+++ Given text
Searcy et al v. Bentley et al
ORDER GRANTING in part & DENYING in part Plfs' 76 Motion for Attorney Fees & Costs as set out. Plfs are awarded attorneys' fees in the amount of $126,206.66. Plfs are to file, on or before 6/10/16, an accounting of the costs claimed w/sufficient detail to permit meaningful review. Any response from Dft due NLT 6/17/16. Signed by Senior Judge Callie V. S. Granade on 5/27/2016. (tot)
IN THE UNITED STATES DISTRICT COURT
FOR THE SOUTHERN DISTRICT OF ALABAMA
CARI D. SEARCY and KIMBERLY
LUTHER STRANGE, III, in his
official capacity as Attorney General
of the State of Alabama,
) CIVIL ACTION NO. 14-208-CG-N
This matter is before the Court on Plaintiffs’ motion for attorneys’ fees and
costs (Doc. 76), Defendants’ opposition (Doc. 80), and Plaintiffs’ reply (Doc. 81).
Plaintiffs request attorneys’ fees in the amount of $189,310.00, plus costs in the
amount of $8,400.00, for a total award of $197,710.00. For the reasons explained
below, the Court finds that Plaintiffs’ motion is due to be granted in part and denied
in part to the extent that Plaintiff will be awarded attorneys’ fees in the amount of
$126,206.66. Additionally, the Court will allow Plaintiffs to file documentation to
support their claimed costs.
++++++
+++ Available data
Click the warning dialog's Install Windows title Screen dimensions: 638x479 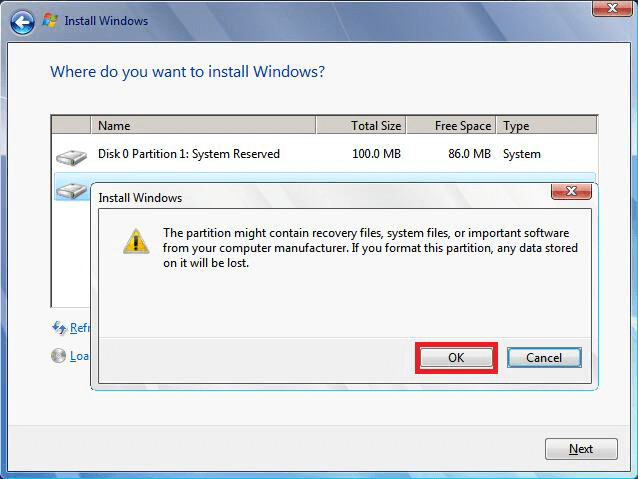(x=140, y=198)
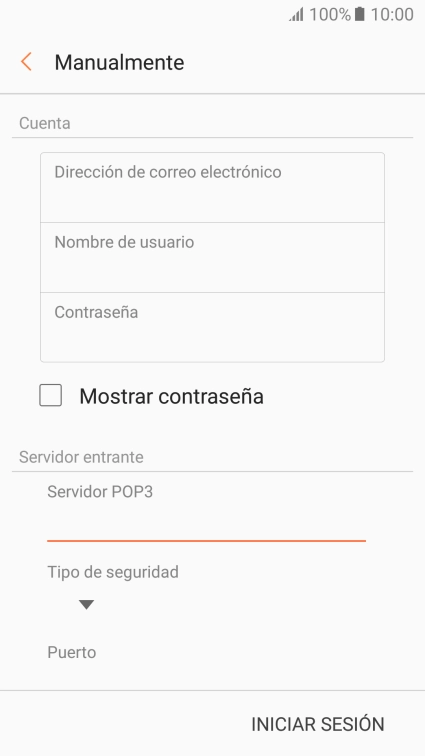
++++++
_Work to complete:_
1. According to the court order, what total award did the Plaintiffs request for attorneys' fees and costs combined?
2. Write out the passage of the court order from "Plaintiffs request attorneys’" to "their claimed costs.".

_Task-by-task outputs:_
1. $197,710.00

2.
Plaintiffs request attorneys’ fees in the amount of $189,310.00, plus costs in the
amount of $8,400.00, for a total award of $197,710.00. For the reasons explained
below, the Court finds that Plaintiffs’ motion is due to be granted in part and denied
in part to the extent that Plaintiff will be awarded attorneys’ fees in the amount of
$126,206.66. Additionally, the Court will allow Plaintiffs to file documentation to
support their claimed costs.